Actualmente, Colombia cuenta con más de 410 fintech locales activas y cerca de 678 empresas en total, incluyendo actores internacionales, lo que posiciona a la nación como uno de los hubs más dinámicos de innovación financiera en América Latina, según el Fintech Radar Colombia 2025 de Finnovista.
Para Marcela Santiago Rizo, CEO de la fintech TumiPay, el decreto representa un avance significativo. “Después de años en los que las fintech impulsamos la conversación demostrando casos de uso reales y probando que compartir datos genera valor, ver que el país finalmente lo reglamenta representa orden, legitimidad y un marco claro para algo que ya venía ocurriendo”, afirmó.

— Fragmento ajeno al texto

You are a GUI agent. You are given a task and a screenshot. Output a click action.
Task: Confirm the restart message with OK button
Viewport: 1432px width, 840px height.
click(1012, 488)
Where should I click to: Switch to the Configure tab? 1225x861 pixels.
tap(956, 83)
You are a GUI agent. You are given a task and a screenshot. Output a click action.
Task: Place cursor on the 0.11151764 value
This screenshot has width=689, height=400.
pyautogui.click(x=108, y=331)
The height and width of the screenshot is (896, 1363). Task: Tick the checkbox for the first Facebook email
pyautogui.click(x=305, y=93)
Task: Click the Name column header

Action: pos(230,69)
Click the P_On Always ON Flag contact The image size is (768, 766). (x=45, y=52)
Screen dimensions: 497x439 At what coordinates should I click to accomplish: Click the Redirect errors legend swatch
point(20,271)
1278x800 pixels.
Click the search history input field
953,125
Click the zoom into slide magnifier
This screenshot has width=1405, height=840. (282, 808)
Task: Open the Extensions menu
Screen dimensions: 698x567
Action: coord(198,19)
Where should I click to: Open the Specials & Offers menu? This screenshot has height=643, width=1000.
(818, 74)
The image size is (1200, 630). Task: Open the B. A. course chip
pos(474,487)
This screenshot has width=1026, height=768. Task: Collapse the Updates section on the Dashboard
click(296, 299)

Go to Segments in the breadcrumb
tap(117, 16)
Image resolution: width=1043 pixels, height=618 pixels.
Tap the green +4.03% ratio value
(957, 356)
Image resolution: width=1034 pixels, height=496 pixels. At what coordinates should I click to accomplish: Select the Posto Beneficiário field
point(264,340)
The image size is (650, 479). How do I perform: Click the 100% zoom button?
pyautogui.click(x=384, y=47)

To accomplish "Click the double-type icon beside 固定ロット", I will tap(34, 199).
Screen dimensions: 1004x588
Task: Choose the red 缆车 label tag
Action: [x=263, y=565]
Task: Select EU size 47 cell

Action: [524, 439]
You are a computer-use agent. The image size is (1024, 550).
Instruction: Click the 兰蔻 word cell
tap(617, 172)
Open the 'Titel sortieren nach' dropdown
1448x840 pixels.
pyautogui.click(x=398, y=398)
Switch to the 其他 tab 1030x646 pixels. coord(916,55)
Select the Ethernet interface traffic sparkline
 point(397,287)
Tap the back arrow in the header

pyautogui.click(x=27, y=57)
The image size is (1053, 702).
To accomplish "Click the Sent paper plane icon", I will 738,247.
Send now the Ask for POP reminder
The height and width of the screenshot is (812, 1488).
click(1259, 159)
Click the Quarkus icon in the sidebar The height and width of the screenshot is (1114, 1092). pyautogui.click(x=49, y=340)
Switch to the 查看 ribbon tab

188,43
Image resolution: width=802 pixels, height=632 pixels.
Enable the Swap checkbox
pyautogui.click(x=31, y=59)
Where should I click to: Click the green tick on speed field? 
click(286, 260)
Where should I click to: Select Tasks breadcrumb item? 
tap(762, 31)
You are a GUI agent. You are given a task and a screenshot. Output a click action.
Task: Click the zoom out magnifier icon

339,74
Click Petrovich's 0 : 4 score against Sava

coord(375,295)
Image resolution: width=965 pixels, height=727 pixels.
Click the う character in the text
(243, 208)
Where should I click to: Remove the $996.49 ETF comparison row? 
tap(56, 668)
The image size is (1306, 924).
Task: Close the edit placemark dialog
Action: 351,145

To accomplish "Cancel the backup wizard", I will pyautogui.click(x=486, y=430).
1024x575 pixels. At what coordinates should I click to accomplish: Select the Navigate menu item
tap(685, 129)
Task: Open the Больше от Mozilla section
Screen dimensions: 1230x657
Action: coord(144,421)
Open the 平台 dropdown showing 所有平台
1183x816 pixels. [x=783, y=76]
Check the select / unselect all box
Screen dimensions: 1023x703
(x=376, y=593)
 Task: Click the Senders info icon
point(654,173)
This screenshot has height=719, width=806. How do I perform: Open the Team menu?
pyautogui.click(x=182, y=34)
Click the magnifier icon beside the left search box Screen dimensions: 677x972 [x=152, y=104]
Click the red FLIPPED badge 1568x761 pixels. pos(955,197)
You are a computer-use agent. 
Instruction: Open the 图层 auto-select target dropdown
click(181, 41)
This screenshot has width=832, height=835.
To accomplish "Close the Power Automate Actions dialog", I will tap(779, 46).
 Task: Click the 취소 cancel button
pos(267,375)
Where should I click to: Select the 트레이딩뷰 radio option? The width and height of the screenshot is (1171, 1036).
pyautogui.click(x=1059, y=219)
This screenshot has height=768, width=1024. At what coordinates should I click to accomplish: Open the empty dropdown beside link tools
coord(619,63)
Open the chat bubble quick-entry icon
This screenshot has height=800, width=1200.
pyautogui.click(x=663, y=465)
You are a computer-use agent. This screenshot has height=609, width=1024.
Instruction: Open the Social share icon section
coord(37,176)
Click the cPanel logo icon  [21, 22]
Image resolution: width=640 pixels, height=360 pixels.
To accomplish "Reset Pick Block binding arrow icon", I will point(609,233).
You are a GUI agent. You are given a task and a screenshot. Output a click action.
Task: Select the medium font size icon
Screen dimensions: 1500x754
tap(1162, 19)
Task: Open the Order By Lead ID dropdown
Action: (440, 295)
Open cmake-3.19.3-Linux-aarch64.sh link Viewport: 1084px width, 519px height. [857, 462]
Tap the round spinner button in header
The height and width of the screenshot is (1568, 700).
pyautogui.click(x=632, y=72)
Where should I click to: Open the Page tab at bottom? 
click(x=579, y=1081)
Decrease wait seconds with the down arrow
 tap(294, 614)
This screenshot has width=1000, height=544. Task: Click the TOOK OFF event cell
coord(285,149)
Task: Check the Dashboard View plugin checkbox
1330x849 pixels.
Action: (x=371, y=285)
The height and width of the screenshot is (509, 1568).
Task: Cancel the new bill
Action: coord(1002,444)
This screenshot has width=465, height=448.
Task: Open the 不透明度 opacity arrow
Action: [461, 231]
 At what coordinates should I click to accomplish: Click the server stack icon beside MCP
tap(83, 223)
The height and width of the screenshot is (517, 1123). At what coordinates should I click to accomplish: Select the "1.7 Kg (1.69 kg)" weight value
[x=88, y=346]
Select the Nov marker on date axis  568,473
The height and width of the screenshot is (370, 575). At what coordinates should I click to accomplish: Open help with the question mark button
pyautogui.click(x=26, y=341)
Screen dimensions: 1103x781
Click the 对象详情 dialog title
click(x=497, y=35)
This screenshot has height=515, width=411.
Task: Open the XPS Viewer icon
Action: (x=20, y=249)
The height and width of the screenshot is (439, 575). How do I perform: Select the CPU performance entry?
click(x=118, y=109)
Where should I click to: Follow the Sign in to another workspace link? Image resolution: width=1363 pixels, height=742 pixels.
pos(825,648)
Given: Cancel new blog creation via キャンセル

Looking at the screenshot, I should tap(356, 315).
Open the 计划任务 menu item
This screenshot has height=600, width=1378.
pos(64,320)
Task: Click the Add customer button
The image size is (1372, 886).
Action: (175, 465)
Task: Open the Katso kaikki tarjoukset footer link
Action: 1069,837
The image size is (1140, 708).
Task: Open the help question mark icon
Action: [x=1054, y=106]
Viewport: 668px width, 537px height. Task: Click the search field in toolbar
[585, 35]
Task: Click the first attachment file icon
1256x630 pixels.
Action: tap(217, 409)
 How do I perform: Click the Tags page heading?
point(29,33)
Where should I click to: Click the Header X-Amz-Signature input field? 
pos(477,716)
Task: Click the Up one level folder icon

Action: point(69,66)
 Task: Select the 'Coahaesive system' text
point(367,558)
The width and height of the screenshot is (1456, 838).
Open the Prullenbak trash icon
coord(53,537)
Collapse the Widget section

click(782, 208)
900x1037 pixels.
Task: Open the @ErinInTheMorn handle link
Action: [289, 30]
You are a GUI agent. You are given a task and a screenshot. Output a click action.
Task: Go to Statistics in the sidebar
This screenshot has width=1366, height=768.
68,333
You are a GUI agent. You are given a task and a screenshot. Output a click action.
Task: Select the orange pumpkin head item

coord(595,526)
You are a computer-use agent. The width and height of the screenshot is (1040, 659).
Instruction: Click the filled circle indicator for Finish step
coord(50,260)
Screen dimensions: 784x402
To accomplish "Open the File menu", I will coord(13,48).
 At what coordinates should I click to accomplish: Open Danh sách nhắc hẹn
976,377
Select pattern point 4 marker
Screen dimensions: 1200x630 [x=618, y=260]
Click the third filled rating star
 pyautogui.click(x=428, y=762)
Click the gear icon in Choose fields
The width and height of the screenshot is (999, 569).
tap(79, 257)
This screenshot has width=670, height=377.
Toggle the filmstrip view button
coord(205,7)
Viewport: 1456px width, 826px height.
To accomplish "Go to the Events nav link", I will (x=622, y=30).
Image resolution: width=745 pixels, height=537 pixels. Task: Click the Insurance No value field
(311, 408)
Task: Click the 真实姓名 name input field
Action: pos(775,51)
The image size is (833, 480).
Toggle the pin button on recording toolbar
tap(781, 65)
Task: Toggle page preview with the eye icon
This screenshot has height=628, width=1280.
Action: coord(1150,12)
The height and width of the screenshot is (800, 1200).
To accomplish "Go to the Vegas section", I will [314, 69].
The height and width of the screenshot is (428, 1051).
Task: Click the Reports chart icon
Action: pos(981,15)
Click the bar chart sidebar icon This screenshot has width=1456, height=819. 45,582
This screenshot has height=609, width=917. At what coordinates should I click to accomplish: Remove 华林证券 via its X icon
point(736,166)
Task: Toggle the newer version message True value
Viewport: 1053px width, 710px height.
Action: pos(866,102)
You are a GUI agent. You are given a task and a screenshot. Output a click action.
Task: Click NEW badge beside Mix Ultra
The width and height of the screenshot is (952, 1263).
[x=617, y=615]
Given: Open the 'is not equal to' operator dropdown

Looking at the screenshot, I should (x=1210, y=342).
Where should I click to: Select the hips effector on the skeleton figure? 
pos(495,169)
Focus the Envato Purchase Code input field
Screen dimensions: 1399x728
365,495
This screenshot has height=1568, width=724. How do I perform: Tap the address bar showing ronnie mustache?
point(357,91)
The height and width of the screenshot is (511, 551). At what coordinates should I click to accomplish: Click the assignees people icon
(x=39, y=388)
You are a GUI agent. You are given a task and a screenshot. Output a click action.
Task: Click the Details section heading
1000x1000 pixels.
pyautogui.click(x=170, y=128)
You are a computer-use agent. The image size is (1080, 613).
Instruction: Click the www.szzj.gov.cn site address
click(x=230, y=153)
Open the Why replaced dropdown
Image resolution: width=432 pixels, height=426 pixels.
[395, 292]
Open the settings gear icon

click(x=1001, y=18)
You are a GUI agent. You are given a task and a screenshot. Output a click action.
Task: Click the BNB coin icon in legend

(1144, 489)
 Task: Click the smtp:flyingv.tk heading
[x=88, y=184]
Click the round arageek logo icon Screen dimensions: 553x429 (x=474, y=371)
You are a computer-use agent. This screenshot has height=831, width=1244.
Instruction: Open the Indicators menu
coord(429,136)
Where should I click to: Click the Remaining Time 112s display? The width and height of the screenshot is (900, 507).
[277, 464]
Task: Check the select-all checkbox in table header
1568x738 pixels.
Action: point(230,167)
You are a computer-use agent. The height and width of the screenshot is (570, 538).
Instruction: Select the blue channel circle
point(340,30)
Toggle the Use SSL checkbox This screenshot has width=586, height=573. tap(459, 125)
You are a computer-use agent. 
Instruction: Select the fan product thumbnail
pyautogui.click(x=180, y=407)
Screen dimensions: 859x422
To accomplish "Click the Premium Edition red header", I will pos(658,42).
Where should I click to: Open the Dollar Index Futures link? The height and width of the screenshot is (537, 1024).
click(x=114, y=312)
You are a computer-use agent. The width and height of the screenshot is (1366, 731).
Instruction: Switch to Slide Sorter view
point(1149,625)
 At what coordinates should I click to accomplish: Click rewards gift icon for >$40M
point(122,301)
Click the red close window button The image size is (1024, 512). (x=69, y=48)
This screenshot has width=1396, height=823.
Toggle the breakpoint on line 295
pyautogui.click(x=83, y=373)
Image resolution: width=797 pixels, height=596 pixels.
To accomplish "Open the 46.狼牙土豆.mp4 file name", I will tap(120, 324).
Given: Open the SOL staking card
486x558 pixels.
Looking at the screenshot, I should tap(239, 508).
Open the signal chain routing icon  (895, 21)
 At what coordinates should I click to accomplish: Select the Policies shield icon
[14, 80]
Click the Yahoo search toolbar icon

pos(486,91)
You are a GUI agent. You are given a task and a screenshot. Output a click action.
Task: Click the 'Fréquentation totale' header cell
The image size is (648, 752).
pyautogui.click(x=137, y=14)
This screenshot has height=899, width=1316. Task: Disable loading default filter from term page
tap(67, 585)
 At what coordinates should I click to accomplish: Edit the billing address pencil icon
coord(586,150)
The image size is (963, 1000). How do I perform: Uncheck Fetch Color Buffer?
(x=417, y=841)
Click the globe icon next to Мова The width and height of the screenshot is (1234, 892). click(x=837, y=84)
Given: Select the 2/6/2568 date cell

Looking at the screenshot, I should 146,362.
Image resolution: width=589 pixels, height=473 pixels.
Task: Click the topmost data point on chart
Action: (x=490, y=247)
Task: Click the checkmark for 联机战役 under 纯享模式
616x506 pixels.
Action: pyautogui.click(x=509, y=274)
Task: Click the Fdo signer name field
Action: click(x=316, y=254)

Desde la perspectiva del ecosistema, la normativa reconoce a los Terceros Receptores de Datos No Vigilados y establece reglas para las entidades financieras, lo que abre la puerta a una mayor participación de las fintech.
Además, impulsa un cambio estructural en el manejo de la información financiera, trasladando el control de los datos hacia los usuarios y habilitando nuevas oportunidades basadas en interoperabilidad y APIs abiertas. Para pasarelas de pago como la de TumiPay,esto significa evolucionar de simples infraestructuras de movimiento de dinero a jugadores de inteligencia financiera, con insights más profundos hacía el usuario.
No obstante, persisten tensiones relevantes. Aunqueel marco establece principios de no discriminación, en la práctica el acceso a los datos continúa siendo en gran medida voluntario para los bancos, lo que mantiene una relación asimétrica.
A esto se suma una barrera estructural: para competir en igualdad de condiciones, muchas fintech deben convertirse en entidades vigiladas, lo que implica altos requisitos de capital, gobierno corporativo, cargas de cumplimiento y supervisión permanente de la Superintendencia Financiera.
Bajo este escenario se plantea un riesgo para el desarrollo del ecosistema. Si el acceso a la información depende de acuerdos bilaterales y criterios interpretables, la innovación podría concentrarse en pocos jugadores y convertirse en una promesa incumplida de democratización del Open Finance.
“Colombia necesita un modelo donde las fintech participen en igualdad de condiciones, compitiendo por producto, experiencia y valor, no por filtros regulatorios. La innovación no surge del control, sino de la fricción que resolvemos”, señaló Rizo.
A pesar de los desafíos que persisten, el balance es positivo. El decreto representa un primer paso hacia un sistema financiero más abierto, pero el siguiente paso será lograr un equilibrio entre un acceso más abierto y estandarizado, cargas compartidas y un reconocimiento de que las fintech no son un riesgo, sino un motor acelerador.
Esto permitirá que el Open Finance impulse verdaderamente la inclusión financiera en Colombia y la región, posicionando a las pasarelas de pago como actores clave en la capa de valor, con agilidad tecnológica para convertir datos en productos concretos.
“Este es un momento clave. Regular era necesario, pero ahora es urgente equilibrar. Solo así Open Finance cumplirá su promesa: un ecosistema interoperable donde la innovación fluya libremente, beneficiando usuarios, empresas y al país entero”, concluyó la CEO.